> **EXERCISE**
Search the material for "screenshot" and show all lines that contain it.

> **INFORMATION GIVEN**
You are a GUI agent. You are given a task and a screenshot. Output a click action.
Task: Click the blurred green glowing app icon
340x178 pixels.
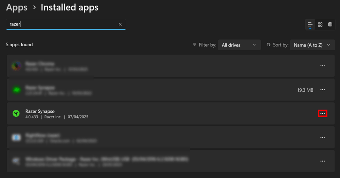pyautogui.click(x=16, y=90)
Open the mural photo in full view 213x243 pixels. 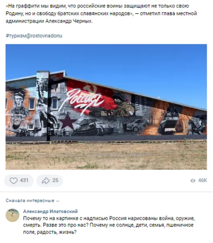(x=106, y=107)
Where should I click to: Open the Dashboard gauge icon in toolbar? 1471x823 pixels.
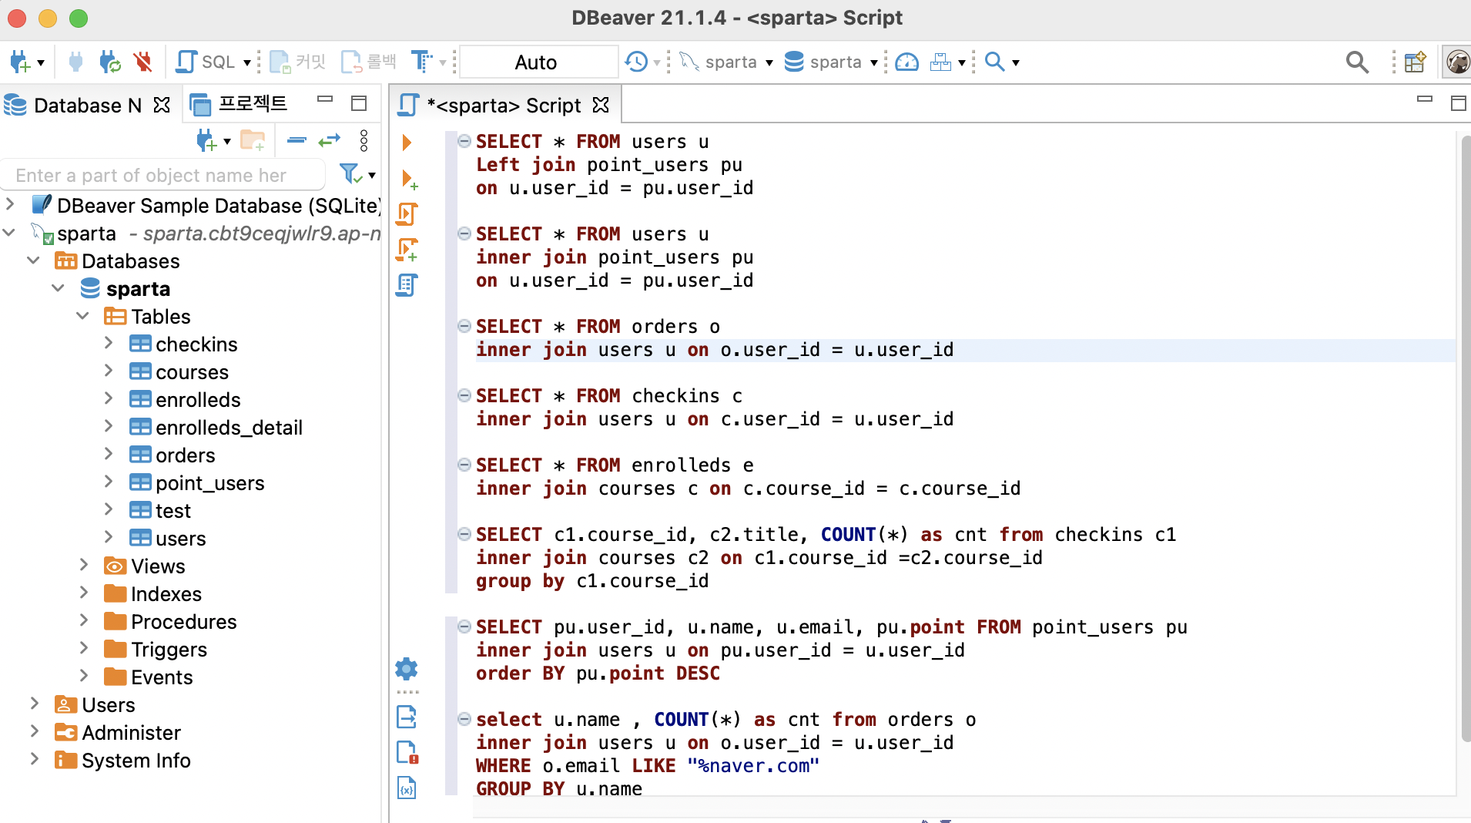[906, 62]
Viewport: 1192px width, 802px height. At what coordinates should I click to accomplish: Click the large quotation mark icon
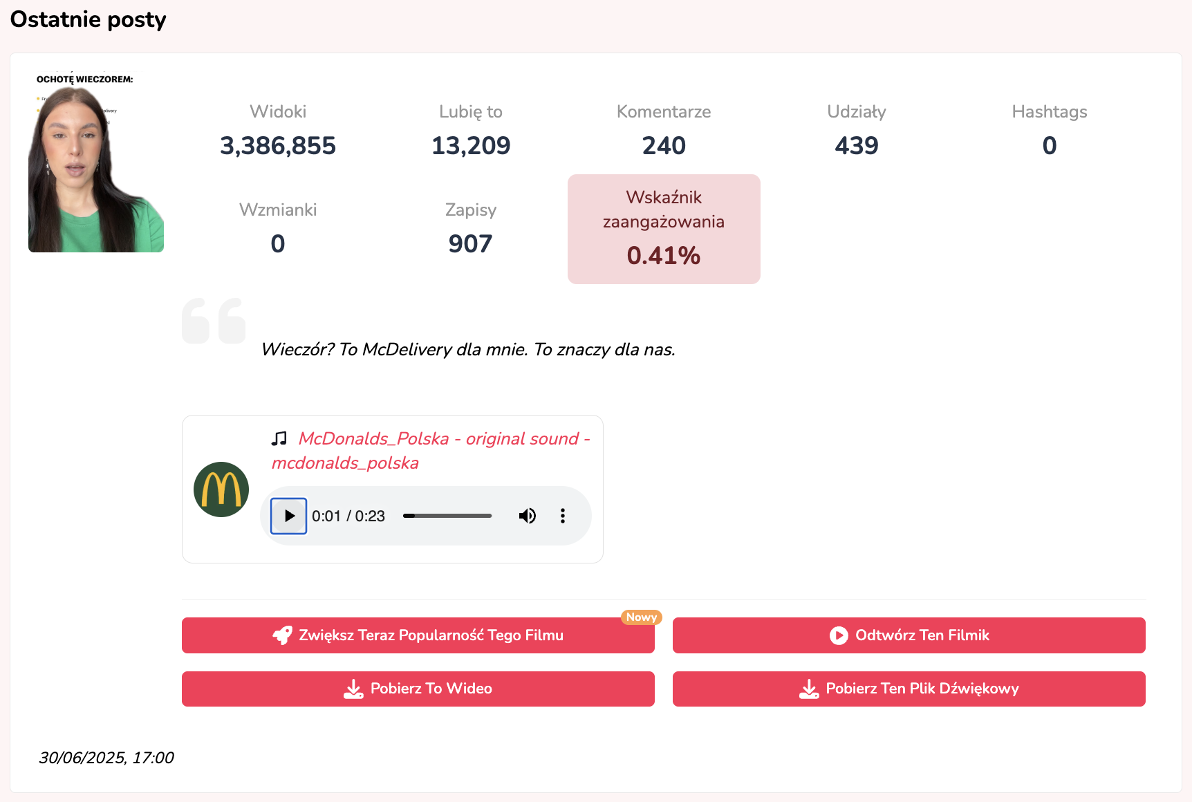[x=214, y=321]
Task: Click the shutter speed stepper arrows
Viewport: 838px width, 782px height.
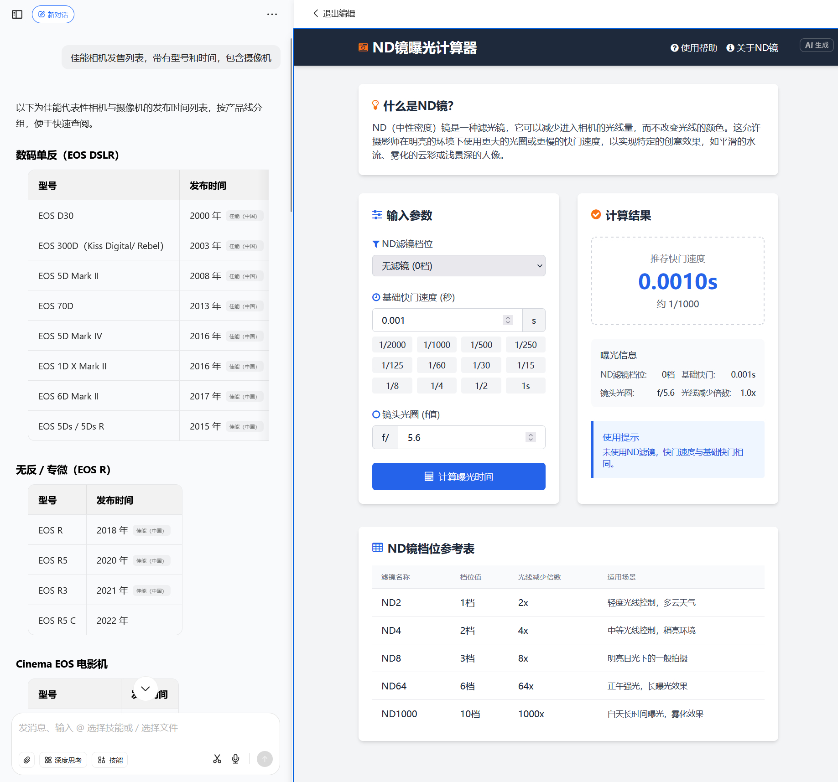Action: (508, 320)
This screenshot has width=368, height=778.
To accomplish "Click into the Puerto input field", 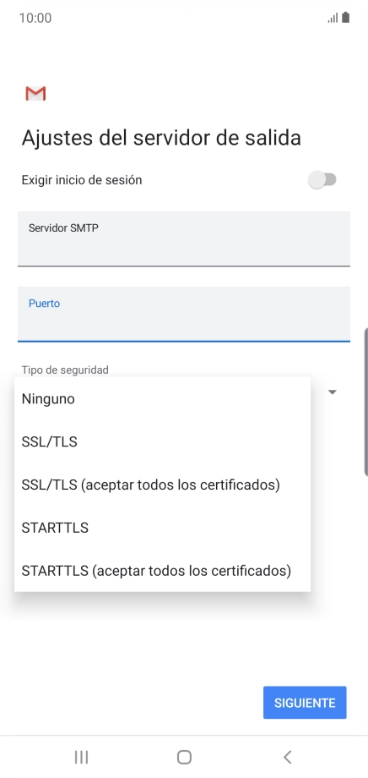I will click(184, 314).
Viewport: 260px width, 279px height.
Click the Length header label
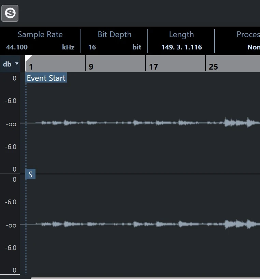[181, 34]
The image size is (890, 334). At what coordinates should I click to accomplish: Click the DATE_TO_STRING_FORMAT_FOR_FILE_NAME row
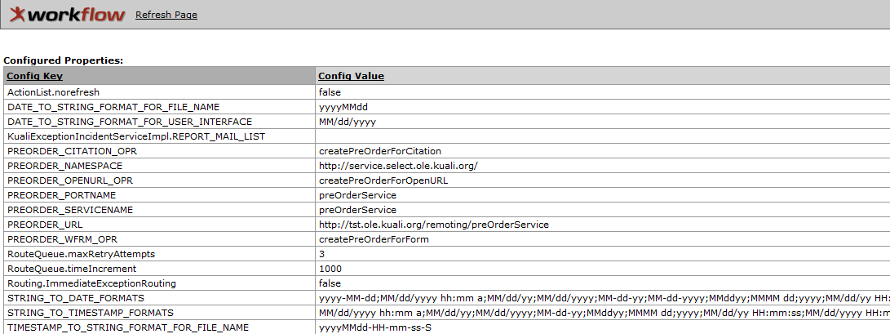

> **WRITTEN RESPONSE**
You are a GUI agent. You are given a task and a screenshot. Output a click action.
This screenshot has width=368, height=778.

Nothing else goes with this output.